David Foster of Clean Water Action thought that the forum was informative and educational, and he was happy that Clean Water could be a co-sponsor of this series. He said that it was “too bad” that the other candidates decided not to attend.
Kaiba White of Public Citizen Texas also wished that more of the candidates had shown. She said that three had canceled the day of the event, although she refused to give their names. She also had hoped to see a greater showing from residents, but she acknowledged that it was the first event of the series and that it was a rainy Friday night.
White also said that the event was filmed for those who couldn’t attend, and the video will be uploaded to www.texasvox.org and www.cleanenergyforaustin.org.
Five more forums are scheduled. Clean Energy Forums for council and mayoral candidates begin tomorrow, September 19. To see the complete schedule visit http://cleanenergyforaustin.org.
The no-show candidates
Most if not all of the candidates who did not attend the forum are Republicans or lean toward the GOP, based on their history of voting in GOP primary elections, as reported by The Austin Bulldog August 29, 2014, in “Candidates Have Voting Records Too.”

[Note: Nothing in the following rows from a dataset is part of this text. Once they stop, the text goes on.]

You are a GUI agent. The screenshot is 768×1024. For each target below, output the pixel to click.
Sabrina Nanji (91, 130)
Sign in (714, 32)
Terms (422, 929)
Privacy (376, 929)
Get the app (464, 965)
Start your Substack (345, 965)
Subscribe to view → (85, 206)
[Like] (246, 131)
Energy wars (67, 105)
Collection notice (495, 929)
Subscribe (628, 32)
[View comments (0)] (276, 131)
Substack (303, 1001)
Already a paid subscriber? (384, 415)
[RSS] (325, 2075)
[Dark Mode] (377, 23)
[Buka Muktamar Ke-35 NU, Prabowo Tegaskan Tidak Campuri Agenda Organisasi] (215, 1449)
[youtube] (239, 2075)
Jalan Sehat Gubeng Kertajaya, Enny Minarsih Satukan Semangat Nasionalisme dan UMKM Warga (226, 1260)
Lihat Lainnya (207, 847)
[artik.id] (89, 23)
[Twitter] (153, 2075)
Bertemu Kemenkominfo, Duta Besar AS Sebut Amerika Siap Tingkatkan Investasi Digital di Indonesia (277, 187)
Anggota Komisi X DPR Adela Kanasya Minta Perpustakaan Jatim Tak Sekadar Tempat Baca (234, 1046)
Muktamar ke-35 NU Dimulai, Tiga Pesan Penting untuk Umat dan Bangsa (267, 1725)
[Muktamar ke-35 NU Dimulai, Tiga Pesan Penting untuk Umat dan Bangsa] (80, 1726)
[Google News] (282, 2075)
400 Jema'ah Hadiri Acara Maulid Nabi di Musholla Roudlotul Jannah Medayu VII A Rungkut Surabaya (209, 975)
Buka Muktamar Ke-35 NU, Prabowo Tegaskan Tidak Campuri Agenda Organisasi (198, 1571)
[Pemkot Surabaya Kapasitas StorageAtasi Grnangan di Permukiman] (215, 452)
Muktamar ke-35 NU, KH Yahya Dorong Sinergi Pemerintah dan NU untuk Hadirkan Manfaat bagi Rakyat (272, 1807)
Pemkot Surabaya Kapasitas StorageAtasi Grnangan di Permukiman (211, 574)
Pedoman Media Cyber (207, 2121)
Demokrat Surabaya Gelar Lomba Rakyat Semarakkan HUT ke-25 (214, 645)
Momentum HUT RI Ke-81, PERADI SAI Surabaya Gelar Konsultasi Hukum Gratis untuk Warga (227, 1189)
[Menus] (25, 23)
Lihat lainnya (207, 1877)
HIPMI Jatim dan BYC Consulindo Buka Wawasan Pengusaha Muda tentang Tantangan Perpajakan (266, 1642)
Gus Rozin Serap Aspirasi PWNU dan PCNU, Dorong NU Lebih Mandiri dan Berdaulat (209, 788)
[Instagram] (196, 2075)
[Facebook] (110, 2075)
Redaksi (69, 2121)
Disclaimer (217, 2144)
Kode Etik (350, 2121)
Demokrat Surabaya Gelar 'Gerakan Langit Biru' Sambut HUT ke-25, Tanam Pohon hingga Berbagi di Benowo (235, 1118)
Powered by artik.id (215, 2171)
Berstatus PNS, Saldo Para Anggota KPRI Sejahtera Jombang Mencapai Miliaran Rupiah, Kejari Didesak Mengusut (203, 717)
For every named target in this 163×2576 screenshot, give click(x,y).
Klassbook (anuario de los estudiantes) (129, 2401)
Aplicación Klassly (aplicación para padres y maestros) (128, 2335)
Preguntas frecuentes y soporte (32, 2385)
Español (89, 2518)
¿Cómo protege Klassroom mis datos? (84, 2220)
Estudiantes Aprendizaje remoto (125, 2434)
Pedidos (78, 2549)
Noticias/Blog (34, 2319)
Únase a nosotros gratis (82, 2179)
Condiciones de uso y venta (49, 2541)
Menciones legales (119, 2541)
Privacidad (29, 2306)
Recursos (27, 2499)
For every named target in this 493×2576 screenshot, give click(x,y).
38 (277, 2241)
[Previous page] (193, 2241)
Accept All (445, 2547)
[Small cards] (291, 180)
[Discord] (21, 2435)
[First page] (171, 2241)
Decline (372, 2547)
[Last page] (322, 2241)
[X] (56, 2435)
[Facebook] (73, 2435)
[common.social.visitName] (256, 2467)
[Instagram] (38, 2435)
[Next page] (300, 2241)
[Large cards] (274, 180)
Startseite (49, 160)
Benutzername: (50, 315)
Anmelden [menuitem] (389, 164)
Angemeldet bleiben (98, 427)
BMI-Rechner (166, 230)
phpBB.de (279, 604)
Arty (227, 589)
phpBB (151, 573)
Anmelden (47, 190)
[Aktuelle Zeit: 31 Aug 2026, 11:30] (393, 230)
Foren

The four District 6 candidates who did not appear are Mackenzie-Anne Kelly (who did not vote in a primary), Lloyd Gordon “Pete” Phillips Jr., Jay Byron Wiley, and Donald Shelly “Don” Zimmerman.
The four District 10 candidates who did not appear are Sheri Perry Gallo, Matthew Lamar “Matt” Lamon, Robert Dartanian Thomas (who in 2012 ran as a Republican against incumbent Democratic State Represenative Donna Howard), and William Lee “Bill” Worsham.